Passage to read:
○ ○ ○ ○
Plenty will continue to operate its vertical strawberry farm in Virginia and its plant science R&D facility in Wyoming as it undergoes its restructuring process, the company said in its announcement.

In January 2022, Plenty was riding high. The company had just raised a $400 million Series E at a $1.9 billion valuation led by One Madison Group and JS Capital Management, and it announced a partnership with Walmart. At the time, Plenty and its peers were taking advantage of the ZIRP era by raising piles of cash and spending it on R&D.

Plenty opened its flagship California facility, the Plenty Compton Farm, in May 2023, to grow four types of leafy greens for Bristol Farms, Whole Foods, Walmart and Singapore Airlines.

But, as many other vertical farming startups had already learned, there is a big gap between what consumers are willing to pay for leafy greens and the costs of vertical farming. Even with its unique ability to grow multiple crops on its singular, modular platform, Plenty couldn’t bridge that gap.
○ ○ ○ ○
Listing:
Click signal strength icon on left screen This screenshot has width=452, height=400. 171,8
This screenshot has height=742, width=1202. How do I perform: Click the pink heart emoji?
○ ○ ○ ○
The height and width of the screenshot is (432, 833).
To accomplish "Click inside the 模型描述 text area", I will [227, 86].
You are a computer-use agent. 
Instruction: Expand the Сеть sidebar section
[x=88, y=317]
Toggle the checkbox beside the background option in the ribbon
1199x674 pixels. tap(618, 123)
○ ○ ○ ○
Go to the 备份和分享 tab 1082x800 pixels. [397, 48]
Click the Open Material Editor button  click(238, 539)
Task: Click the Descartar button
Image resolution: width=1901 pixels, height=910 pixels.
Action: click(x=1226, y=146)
○ ○ ○ ○
Problems and tasks:
- A) Copy the entries from the line with "Task: Click the Descartar button" up to and including the line with "Action: click(x=1226, y=146)", reproducing each line unchanged.
- B) Write the next part of the article about Plenty's vertical farming business, picking up after its final sentence.

The results:
- A)
Task: Click the Descartar button
Image resolution: width=1901 pixels, height=910 pixels.
Action: click(x=1226, y=146)

- B)
This disconnect has been the main challenge for a vertical whose infrastructure requires expensive capital to build out physical infrastructure and cover energy and water bills on top of technological investment.

Eventually, Plenty recognized the limits of leafy greens. In December 2024, the company said it had closed its Compton farm just 18 months after its opening, citing high energy costs. Plenty said it would instead focus on the strawberry market.

One of the holdouts of the industry has been the organic strawberries and tomatoes grower Oishii, which sells its designer strawberries at Whole Foods stores for a significantly higher price than conventionally grown berries. Oishii’s revenue jumped tenfold between 2021 and early 2024, Oishii’s founder previously told PitchBook.

But for Plenty, it appears that its pivot came too late. In January, Bloomberg reported at the time, after failing to raise a large funding round at favorable terms, Plenty attempted an 11th-hour cram-down financing that would wipe out existing shareholders—a sign that the farming startup was circling the drain.

Hand-out/Plenty Unlimited Inc.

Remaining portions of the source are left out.